II] La vita activa (vie active)

 

  1. Le travail, l’œuvre et l’action

a)      La déshumanisation de l’homme

Par conséquent, à travers cette réflexion sur la culture on a mis en lumière le fait que l’homme n’était pas réductible à son appartenance culturelle. Etre un homme c’est être doué de raison, c’est donc, avoir la capacité de penser. Or, Hannah Arendt constate que la société moderne a tendance à détruire la pensée de l’homme. En effet, elle nous pousse de plus en plus soit, dans notre travail, à nous préoccuper de nos besoins matériels soit, dans nos loisirs, à nous faire plaisir. Autrement dit, on a de moins en moins le loisir (scholé) de penser, de moins en moins l’occasion de répondre à nos besoins spirituels.

**CONSIGNE**
Réécris sous forme de liste le paragraphe de l'extrait qui commence par « Par conséquent, à travers cette réflexion », en gardant ses faits principaux. Les entrées qui suivent ne sont pas nécessaires.

**ENTRÉES BRUTES**
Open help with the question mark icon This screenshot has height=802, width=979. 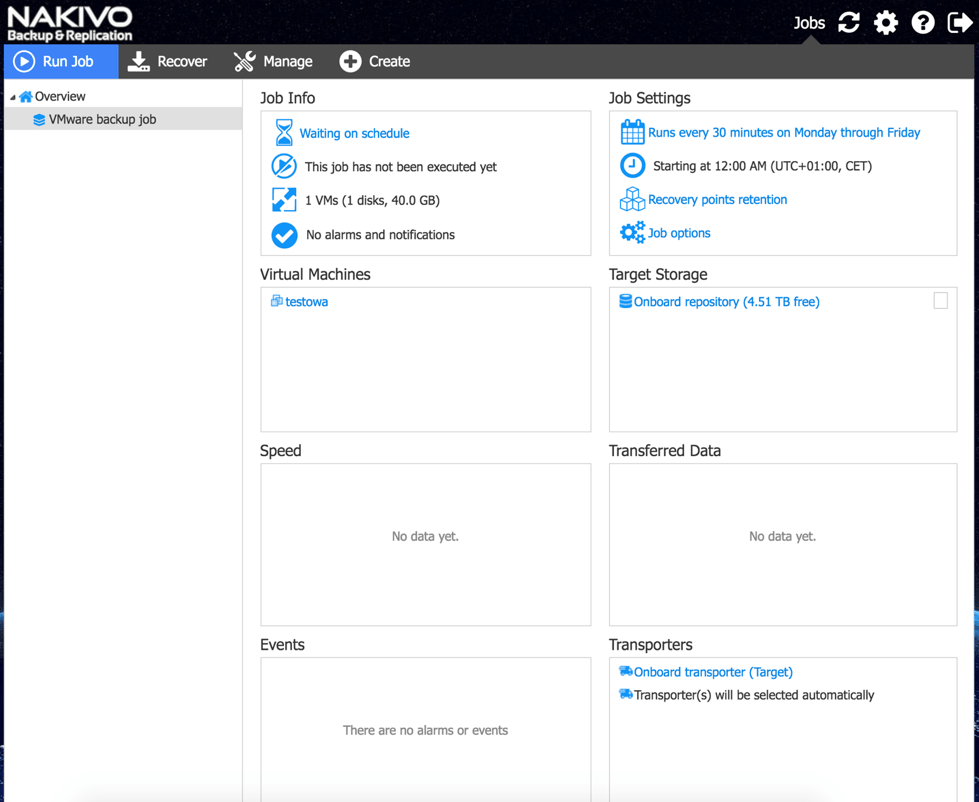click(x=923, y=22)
* * *
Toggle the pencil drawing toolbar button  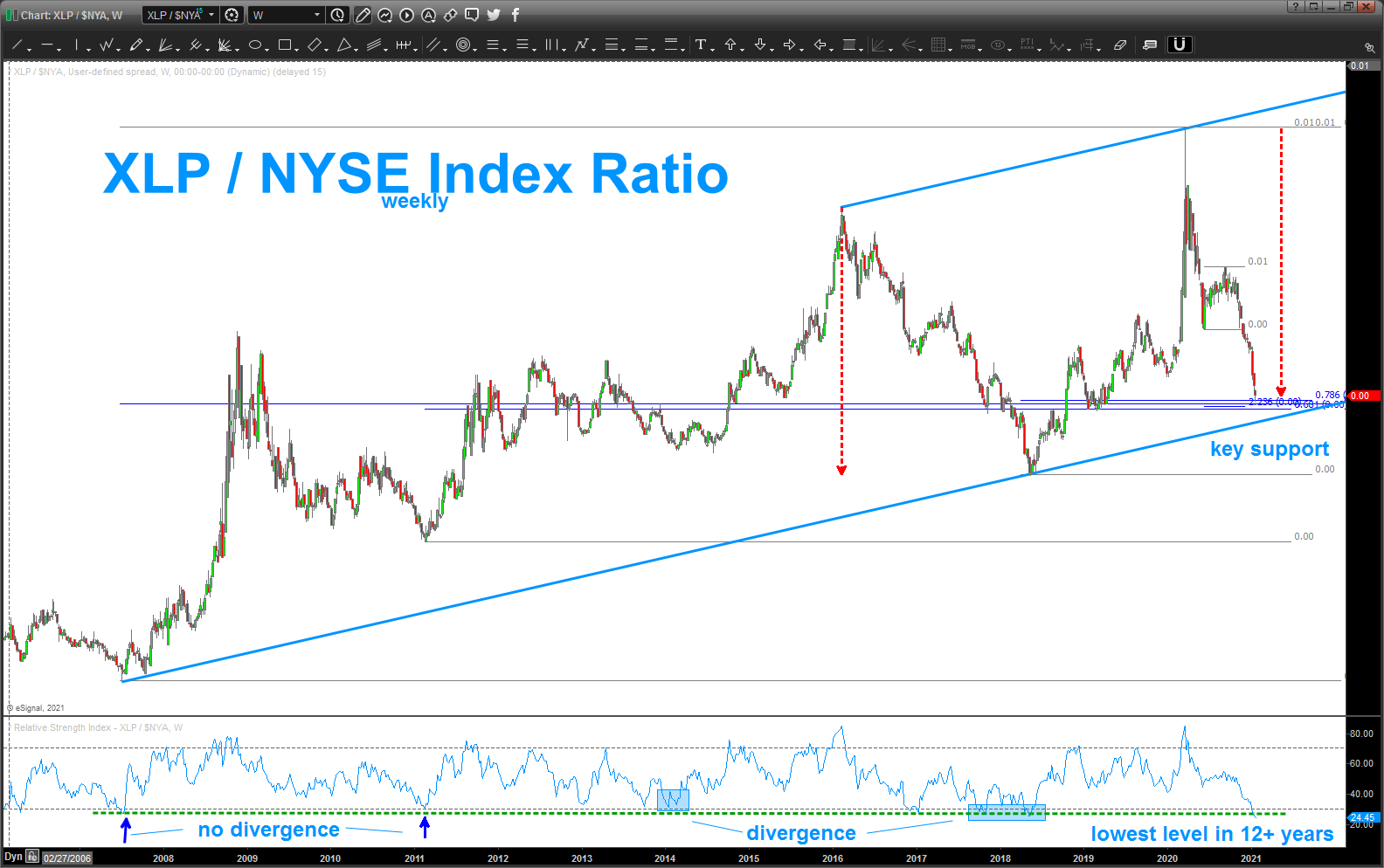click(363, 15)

**RÉPONSE**
- L'homme ne se réduit pas à son appartenance culturelle.
- Être un homme, c'est être doué de raison, donc capable de penser.
- Selon Hannah Arendt, la société moderne tend à détruire la pensée de l'homme.
- Elle nous pousse à nous préoccuper de nos besoins matériels dans le travail, ou à nous faire plaisir dans nos loisirs.
- On a ainsi de moins en moins le loisir (scholé) de penser et de moins en moins l'occasion de répondre à nos besoins spirituels.